GEORGE HAS A MEETING with the local police chief: there is an obvious attempt to frame him. Yet Barnes skilfully shows how George's innocence is easily undermined by police prejudice. George never contemplates the possibility that race is an issue. His aloofness and punctilious manner only serve to make things harder for him. His father's lesson about superiority masked a deeper message: submissiveness is the only way to become assimilated in Victorian England.
George's fortunes plummet further. The police decide that he is not only guilty of attacking the animals, but even wrote the anonymous letters himself. To his amazement, George finds himself arrested and put on trial - a respectable solicitor suddenly on the wrong side of the law.
Barnes has drawn on copious historical material. We get extracts from newspaper court reports describing George's "swarthy face" and his demeanour in the dock, "essentially Oriental in its stolidity". Barnes could easily have made this novel into a sledgehammer indictment of racism, but what he does is far more subtle. George's own refusal to acknowledge the prosecution as racially motivated only serves to highlight the injustice he faces. A chain of circumstantial evidence is used to prove what the police decided from the outset: George is guilty on all charges, and is sentenced to seven years' penal servitude.
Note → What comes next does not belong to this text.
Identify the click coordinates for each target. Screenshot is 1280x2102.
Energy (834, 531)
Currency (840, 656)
His time in prison forms the most gripping section of the novel: George's humiliation and suffering make him more human. This is also presumably the part of the book in which Barnes had a less abundant historical record to go on. His faithful reproduction of so much archive material raises the question of just how much of this novel is a product of imaginative invention; but the prison section reminds us that there is far more to Arthur & George than a stringing together of facts. It may seem like the sort of story that can tell itself, but it takes someone of Barnes's ability to tell it so well.
It is following George's release that Arthur comes fully into the picture. Up until now he has formed merely a counterpoint, finding success with his Sherlock Holmes stories and entering middle age with an ailing wife and a sense of purposelessness. After being contacted by George Edalji, Conan Doyle takes up the case, recognising at once that it has been a terrible miscarriage of justice.
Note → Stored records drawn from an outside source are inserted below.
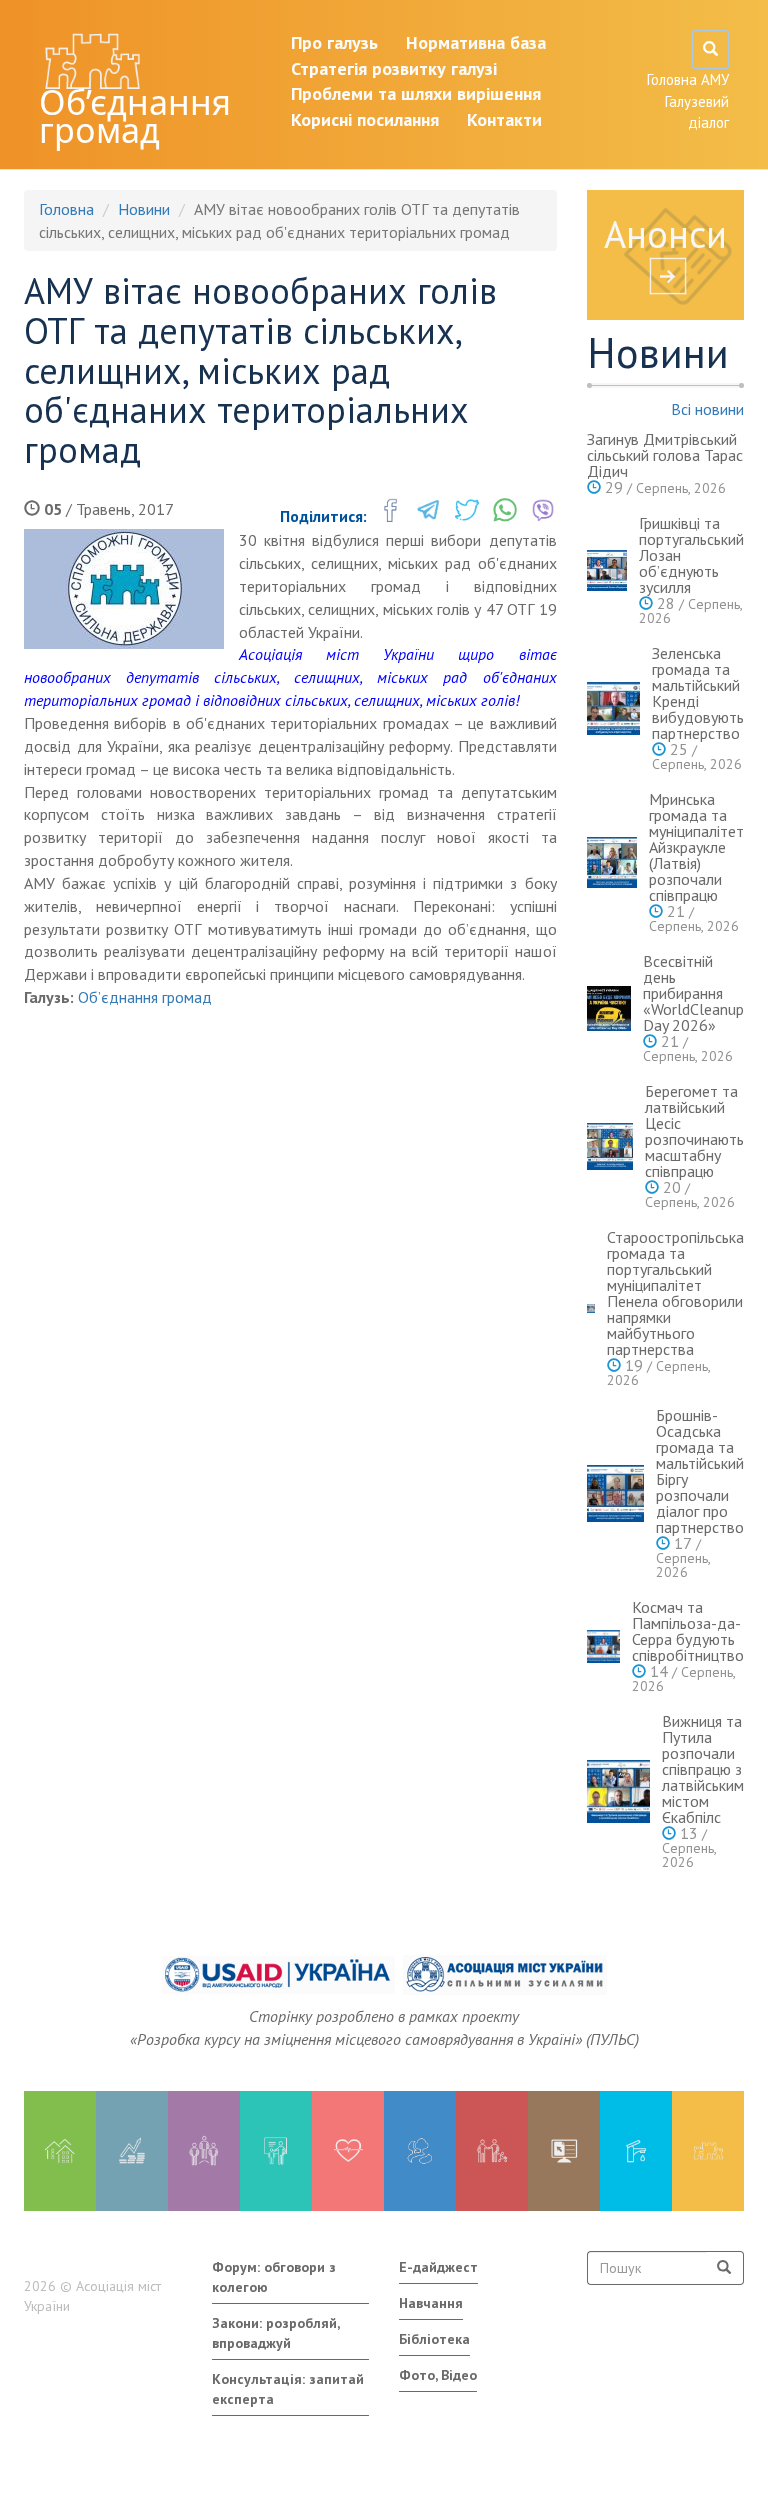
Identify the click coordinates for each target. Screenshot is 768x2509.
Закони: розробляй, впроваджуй (276, 2333)
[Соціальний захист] (492, 2151)
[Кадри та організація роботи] (204, 2151)
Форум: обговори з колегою (274, 2277)
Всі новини (707, 409)
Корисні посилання (365, 119)
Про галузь (334, 42)
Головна (66, 209)
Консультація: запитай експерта (288, 2389)
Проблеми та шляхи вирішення (416, 93)
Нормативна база (476, 42)
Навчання (431, 2303)
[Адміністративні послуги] (564, 2151)
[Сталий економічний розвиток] (420, 2151)
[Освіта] (276, 2151)
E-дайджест (438, 2267)
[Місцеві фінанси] (132, 2151)
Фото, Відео (438, 2375)
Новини (144, 209)
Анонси (665, 233)
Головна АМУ (688, 79)
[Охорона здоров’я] (348, 2151)
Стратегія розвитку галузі (394, 68)
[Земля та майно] (60, 2151)
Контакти (504, 119)
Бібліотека (434, 2339)
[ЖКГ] (636, 2151)
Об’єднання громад (135, 116)
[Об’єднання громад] (708, 2151)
In the rest of the novel we follow the men's joint steps towards a solution. Inevitably there is a loss of tension after the drama of George's imprisonment; Arthur's efforts as a detective cannot be as superhuman as those of his fictional creation, and when the breakthrough finally comes it feels almost disappointing. Historical facts this time prove inconvenient from a novelistic point of view: the poison-pen letters turn out to have been coming from a source we have not been properly prepared for.
This is not really a detective story, though. Instead it is a faithful reconstruction of a case that made legal history: Conan Doyle succeeded in getting a parliamentary investigation into the affair, and a pardon for Edalji.
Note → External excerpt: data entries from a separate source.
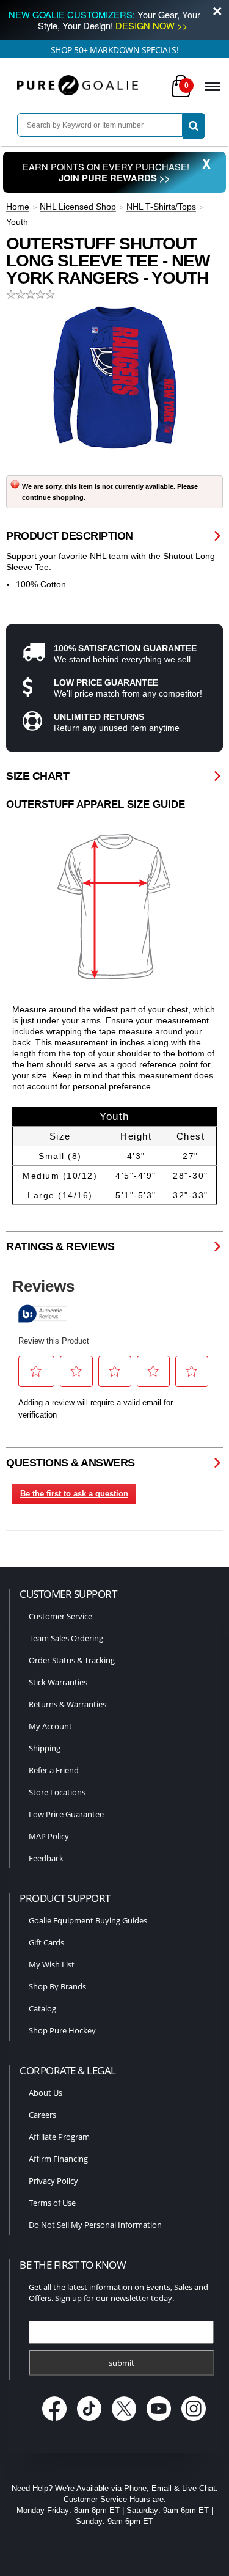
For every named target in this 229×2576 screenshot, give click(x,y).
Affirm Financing (58, 2158)
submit (121, 2362)
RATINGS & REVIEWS (60, 1246)
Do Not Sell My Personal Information (95, 2224)
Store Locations (57, 1792)
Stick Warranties (58, 1682)
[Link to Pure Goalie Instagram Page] (193, 2422)
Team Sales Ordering (66, 1638)
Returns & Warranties (67, 1704)
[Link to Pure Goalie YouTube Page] (159, 2422)
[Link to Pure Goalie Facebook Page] (55, 2422)
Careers (42, 2114)
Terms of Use (52, 2202)
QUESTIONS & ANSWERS (70, 1463)
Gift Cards (46, 1942)
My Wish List (52, 1964)
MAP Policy (49, 1836)
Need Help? (32, 2488)
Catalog (42, 2008)
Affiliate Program (59, 2136)
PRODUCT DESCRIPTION (69, 536)
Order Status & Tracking (72, 1660)
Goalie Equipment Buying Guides (88, 1920)
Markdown (114, 50)
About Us (45, 2092)
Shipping (44, 1748)
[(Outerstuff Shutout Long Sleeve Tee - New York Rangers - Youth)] (115, 377)
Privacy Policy (53, 2180)
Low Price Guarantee (66, 1814)
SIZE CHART (37, 776)
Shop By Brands (57, 1986)
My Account (50, 1726)
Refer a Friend (54, 1770)
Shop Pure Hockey (62, 2030)
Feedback (46, 1858)
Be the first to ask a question (74, 1493)
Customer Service (60, 1616)
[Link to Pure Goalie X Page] (124, 2422)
The Edinburgh-born Doyle considered himself an "unofficial Englishman"; but with his passion for cricket and all things English, he nevertheless knew that he had bought into an identity, just like the Edaljis. Barnes presents Doyle as a man determined to use his fame and influence as a way of stirring things up. Edalji, to some extent, serves merely as a pretext for a fight Doyle wanted to have anyway.
Though it lacks the excitement or pace of a whodunnit, Arthur & George offers other, deeper pleasures. This is a slow-burning book; one that gradually enfolds the reader in a rich sense of period and place. Barnes knows all about narrative tricks, but there are no fireworks here. Instead he gives us a most wonderful log fire: something for us to curl up comfortably beside and admire, long into the night.